◆ What is expected
Begin your transcription at the line containing "Click the Cisco Spaces logo icon" and continue it, word for word, to the final line below. Include only those lines and skip the pictures.

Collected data
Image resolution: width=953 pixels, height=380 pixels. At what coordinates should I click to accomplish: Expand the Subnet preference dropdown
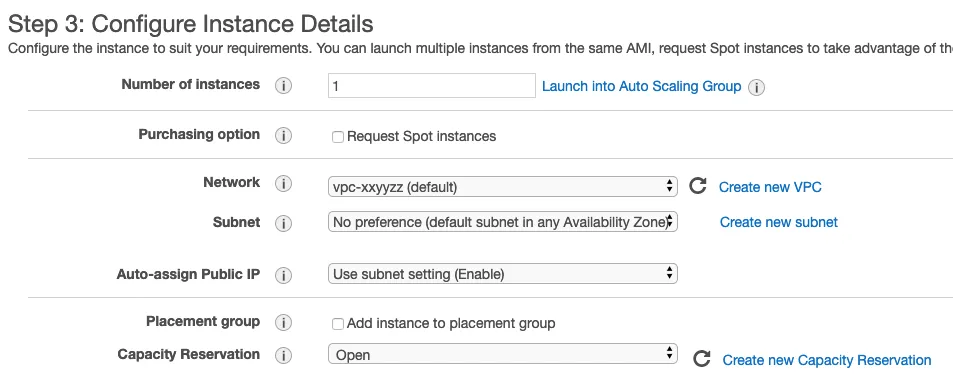point(503,222)
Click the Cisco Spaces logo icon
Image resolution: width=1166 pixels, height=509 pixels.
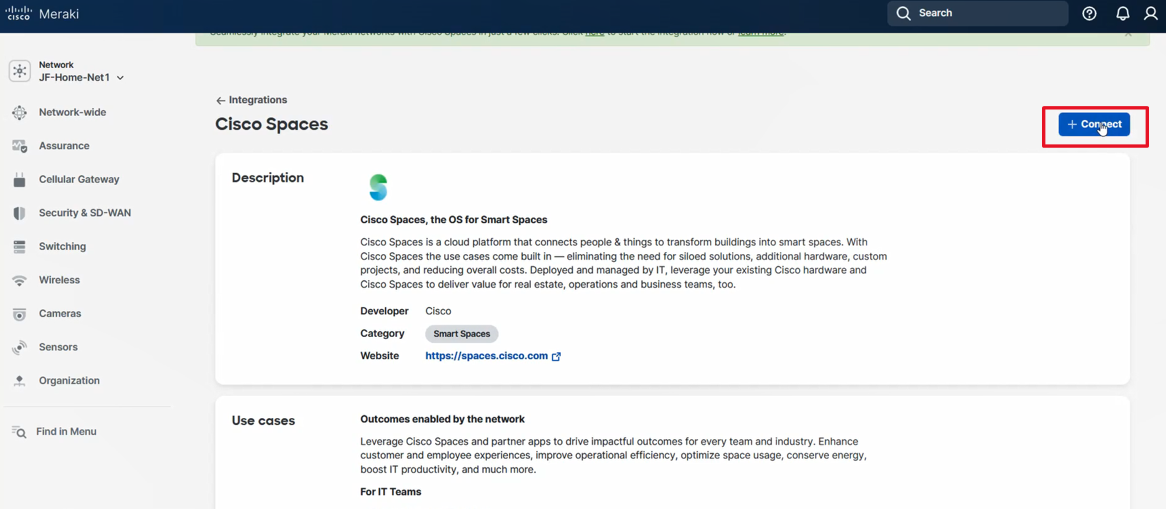(x=378, y=187)
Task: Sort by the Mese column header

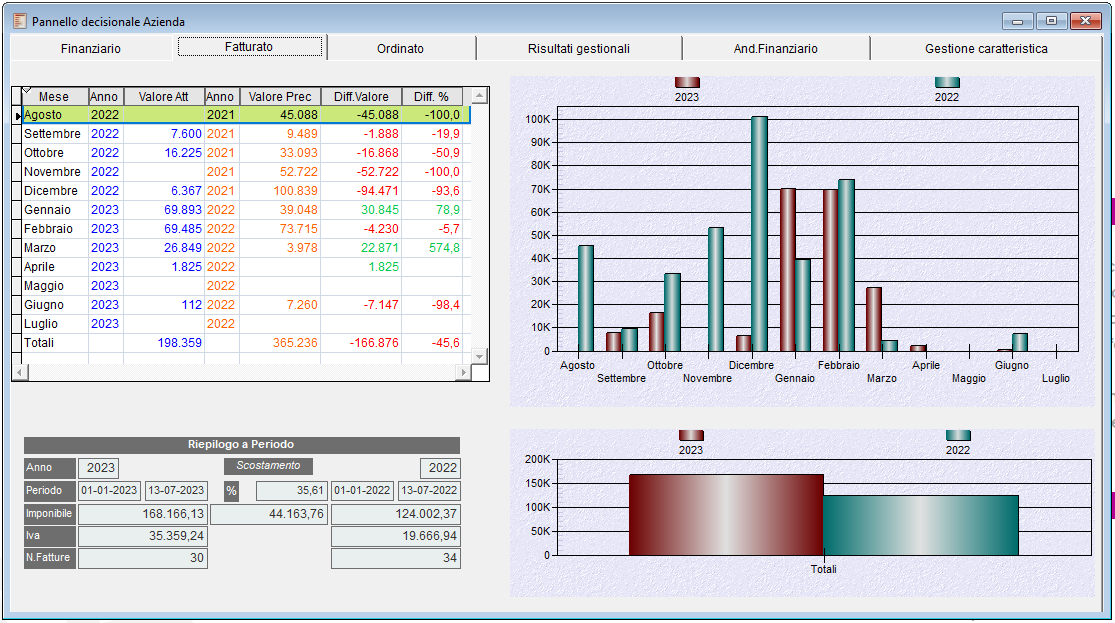Action: [54, 97]
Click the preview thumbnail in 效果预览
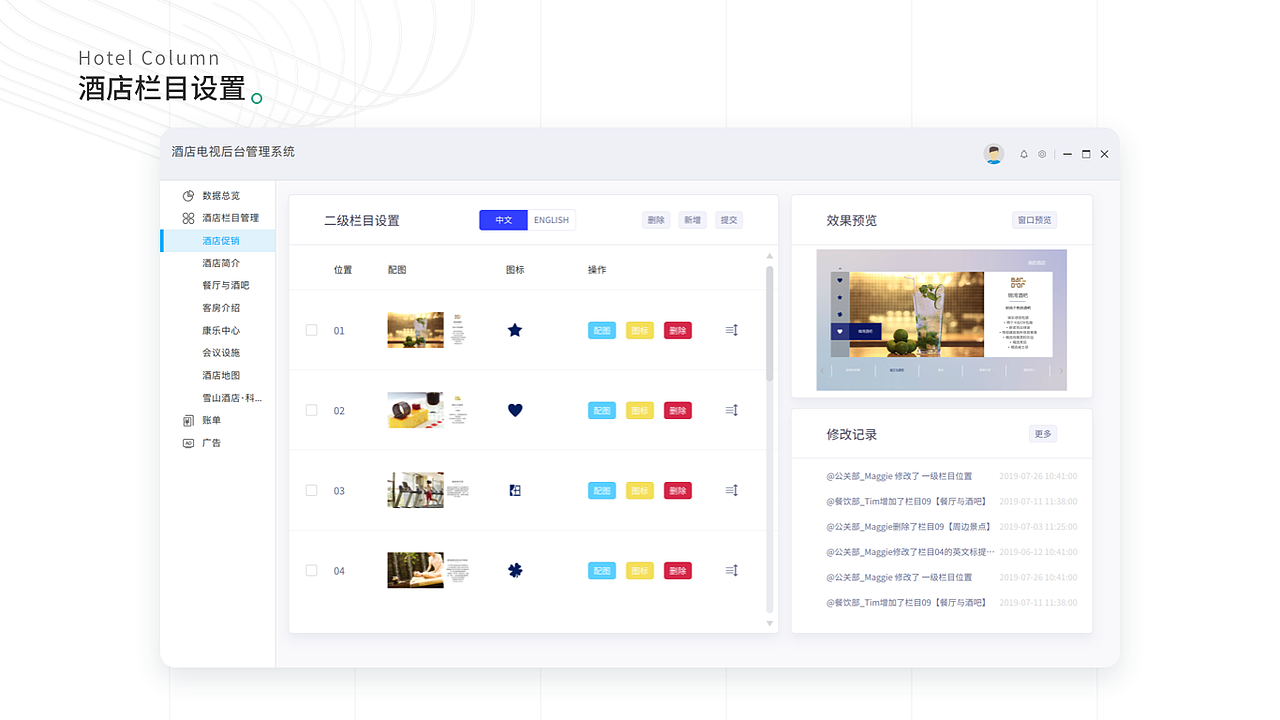Image resolution: width=1280 pixels, height=720 pixels. click(941, 319)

◆ Exercise answer
Click the Cisco Spaces logo icon
Image resolution: width=1166 pixels, height=509 pixels.
(x=378, y=187)
Task: Sort by the Mese column header

Action: [54, 97]
Click the preview thumbnail in 效果预览
Image resolution: width=1280 pixels, height=720 pixels. click(941, 319)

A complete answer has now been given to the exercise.